With the Operation approach, that cannot be the case anymore. But if
that can be done, that's better for OGM.
Also, that's a bit out of my league, but I wonder if that operation
design can lead to too much memory pressure due to more objects being
created. Maybe that's just premature optimization at this stage.
Emmanuel
On Mon 2013-12-16 7:24, Steve Ebersole wrote:
The Operations are store specific. So there would be a specific
Operation
for performing a JDBC query and either extracting the results (normal use)
or accessing the ResultSet (ScrollableResults use). There would be some
other Operation impl(s) for doing the same against no-sql stores. Operation
is really meant to be model an end-to-end interaction with the backing
store.
The thing that "clicked" for me was realizing that even though each back-end
would need varying Operation impls almost all of these usages come from
persisters and loaders which OGM already provides alternatives for. We'd
just replace them (persisters/loaders and DataStoreSession types) in tandem.

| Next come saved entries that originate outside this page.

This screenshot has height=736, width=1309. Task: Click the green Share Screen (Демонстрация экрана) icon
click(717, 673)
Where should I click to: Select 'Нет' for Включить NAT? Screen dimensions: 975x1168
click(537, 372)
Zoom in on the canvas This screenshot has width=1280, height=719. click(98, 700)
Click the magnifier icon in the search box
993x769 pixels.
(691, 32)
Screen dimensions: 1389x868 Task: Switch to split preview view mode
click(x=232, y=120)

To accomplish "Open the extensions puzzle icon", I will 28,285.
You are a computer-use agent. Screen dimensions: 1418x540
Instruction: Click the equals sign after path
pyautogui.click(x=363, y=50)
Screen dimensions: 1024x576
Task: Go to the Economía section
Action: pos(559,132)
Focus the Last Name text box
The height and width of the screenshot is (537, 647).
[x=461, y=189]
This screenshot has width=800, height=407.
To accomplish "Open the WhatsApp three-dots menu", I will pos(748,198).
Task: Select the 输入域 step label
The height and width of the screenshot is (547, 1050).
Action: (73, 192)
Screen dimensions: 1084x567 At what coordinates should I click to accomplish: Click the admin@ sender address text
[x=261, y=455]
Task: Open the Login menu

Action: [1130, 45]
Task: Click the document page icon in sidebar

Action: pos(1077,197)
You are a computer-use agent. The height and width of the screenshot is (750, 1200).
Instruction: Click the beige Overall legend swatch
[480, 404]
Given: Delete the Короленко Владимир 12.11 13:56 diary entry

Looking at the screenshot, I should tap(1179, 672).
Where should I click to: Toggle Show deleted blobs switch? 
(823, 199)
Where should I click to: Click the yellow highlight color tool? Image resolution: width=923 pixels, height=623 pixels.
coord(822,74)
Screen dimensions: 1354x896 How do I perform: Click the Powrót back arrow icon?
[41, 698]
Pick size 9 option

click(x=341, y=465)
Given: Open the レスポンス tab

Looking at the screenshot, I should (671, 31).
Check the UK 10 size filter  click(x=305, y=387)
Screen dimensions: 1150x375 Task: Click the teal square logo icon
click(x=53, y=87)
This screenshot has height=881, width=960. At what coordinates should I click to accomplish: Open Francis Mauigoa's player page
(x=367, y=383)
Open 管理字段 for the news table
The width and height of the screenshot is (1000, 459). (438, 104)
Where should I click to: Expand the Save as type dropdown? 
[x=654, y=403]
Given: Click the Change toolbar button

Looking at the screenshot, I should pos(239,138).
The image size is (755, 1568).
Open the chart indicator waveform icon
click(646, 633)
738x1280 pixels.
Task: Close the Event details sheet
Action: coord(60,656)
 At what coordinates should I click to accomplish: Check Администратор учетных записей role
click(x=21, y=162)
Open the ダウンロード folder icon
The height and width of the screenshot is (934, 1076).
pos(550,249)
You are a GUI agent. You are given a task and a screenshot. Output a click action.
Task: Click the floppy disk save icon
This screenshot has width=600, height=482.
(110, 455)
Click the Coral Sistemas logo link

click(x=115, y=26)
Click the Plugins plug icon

Keep in mind that the idea here is simply to centralize the binding of
connection+transaction in various transaction scenarios and encapsulate
handling of "flow" between them.
On Mon 16 Dec 2013 01:38:22 AM CST, Emmanuel Bernard wrote:
>When I reviewed your work earlier last week, I had the feeling that we
>would need to replace JdbcSession with something totally different. OGM
>Loader / Persisters would then use that different contract.
>
>The idea of a generic DataStoreSession is attractive.
>
>But something I am not clear on is how the generic parameter of
>Operation will be used. How can a Loader or Persister invoking
>DataStoreSession.accept() retrieves the results? Will it be ResultSet or
>some agnostic container too?
>
>Emmanuel
>
>On Sat 2013-12-14 11:53, Steve Ebersole wrote:
>>As Gail and I discussed the actual API to use in this JdbcSession
>>redesign we both liked the idea of sending Operations in to the
>>JdbcSession rather than JdbcSession exposing a very granular, JDBC-like
>>API. This got me to thinking that JdbcSession really could be a generic
>>representation of a connection+transaction context for *any* back end,
>>whether that back-end was JDBC or not.
>>
>>I discussed this idea a bit with Sanne on IRC. He was on board in the
>>general sense.
>>
>>So this morning I spent some time re-working the code to express this
>>concept. I just pushed this out to my repo. The main contract now is
>>org.hibernate.resource.store.DataStoreSession. The JDBC realization of
>>this contract is defined by
>>org.hibernate.resource.store.jdbc.JdbcSession (which extends the
>>DataStoreSession).
>>
>>The nice thing is that this all ties in seamlessly with the
>>TransactionCoordinator. There is a notion of "resource local
>>transactions" and "jta transactions". "resource local
transactions"
>>ultimately come from the DataStoreSession which allows integrating
>>back-end specific notions of transactions by implementing a
>>org.hibernate.resource.transaction.ResourceLocalTransaction for that
>>back end (org.hibernate.resource.store.jdbc.spi.PhysicalJdbcTransaction
>>for example for JDBC).
>>
>>Anyway, it was a nice exercise even if y'all decide to not use this in
>>OGM. It forced me to think about the separation between the 2 main
>>packages (org.hibernate.resource.transaction versus
>>org.hibernate.resource.store) and to remove the cyclic deps.